Dans son modeste salon d’un quartier populaire de Dakar, Issa Cissé, 92 ans, désigne fièrement une photo et des distinctions militaires accrochées au mur, reliques de sa vie de soldat, pendant le débarquement de Provence d’août 1944.

«Ça a commencé le 15 août. J’ai débarqué le 17 août. Je tenais un canon antichar», raconte l’ancien tirailleur sénégalais, chéchia rouge et médailles épinglées à un impeccable boubou brodé jaune, dont le visage s’illumine au souvenir de ses faits d’armes.

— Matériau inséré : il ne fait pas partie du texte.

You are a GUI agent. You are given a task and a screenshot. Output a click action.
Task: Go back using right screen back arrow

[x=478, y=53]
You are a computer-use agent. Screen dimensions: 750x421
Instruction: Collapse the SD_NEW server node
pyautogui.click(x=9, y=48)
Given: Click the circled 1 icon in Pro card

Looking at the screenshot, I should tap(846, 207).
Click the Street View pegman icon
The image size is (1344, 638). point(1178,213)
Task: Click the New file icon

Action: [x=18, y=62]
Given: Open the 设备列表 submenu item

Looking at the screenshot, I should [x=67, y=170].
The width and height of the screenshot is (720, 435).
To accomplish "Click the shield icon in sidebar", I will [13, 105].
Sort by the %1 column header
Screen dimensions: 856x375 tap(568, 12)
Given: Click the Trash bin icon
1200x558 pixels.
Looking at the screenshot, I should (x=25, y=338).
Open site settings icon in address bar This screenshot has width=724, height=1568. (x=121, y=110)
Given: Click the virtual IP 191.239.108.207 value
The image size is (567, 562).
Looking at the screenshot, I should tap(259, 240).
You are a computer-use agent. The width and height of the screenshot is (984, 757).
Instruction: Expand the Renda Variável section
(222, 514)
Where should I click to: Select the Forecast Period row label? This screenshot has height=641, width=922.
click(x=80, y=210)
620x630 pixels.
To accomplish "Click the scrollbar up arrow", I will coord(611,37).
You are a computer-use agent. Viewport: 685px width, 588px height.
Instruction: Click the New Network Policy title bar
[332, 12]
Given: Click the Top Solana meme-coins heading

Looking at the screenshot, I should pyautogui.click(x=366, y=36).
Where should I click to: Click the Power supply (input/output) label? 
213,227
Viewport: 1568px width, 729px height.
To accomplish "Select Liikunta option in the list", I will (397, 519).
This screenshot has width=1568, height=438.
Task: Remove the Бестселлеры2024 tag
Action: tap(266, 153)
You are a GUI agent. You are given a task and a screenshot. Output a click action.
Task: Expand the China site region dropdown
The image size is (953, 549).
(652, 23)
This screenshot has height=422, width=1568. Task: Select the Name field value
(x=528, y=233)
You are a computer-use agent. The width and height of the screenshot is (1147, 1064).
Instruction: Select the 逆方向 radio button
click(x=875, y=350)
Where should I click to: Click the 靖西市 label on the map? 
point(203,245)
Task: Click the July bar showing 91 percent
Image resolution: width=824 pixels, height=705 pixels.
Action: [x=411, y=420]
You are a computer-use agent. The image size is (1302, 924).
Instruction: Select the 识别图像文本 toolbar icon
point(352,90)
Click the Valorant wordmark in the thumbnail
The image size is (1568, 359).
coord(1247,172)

«J’appartenais à la 9e division d’infanterie coloniale. Nous avons débarqué le 17 août et le 25 août, nous sommes entrés dans Toulon, que nous avons libérée», précise le frêle vieillard à l’ouïe déficiente. Celui qui servait dans une compagnie antichar s’appuie aujourd’hui sur une canne pour marcher.

«Il y avait beaucoup de morts et de blessés chez les tirailleurs» sénégalais, l’appellation commune des nombreux soldats d’Afrique subsaharienne engagés sous le drapeau de la France libre, ajoute le vétéran à l’humeur joviale, entouré de sa famille, dont ses deux épouses, ses enfants et petits-enfants.

«Deux jours après le début du débarquement, nous avons manqué d’eau. Avec un autre soldat, nous nous sommes portés volontaires pour aller en chercher», se souvient ce natif de Bakel (Est du Sénégal), à l’époque soldat de première classe.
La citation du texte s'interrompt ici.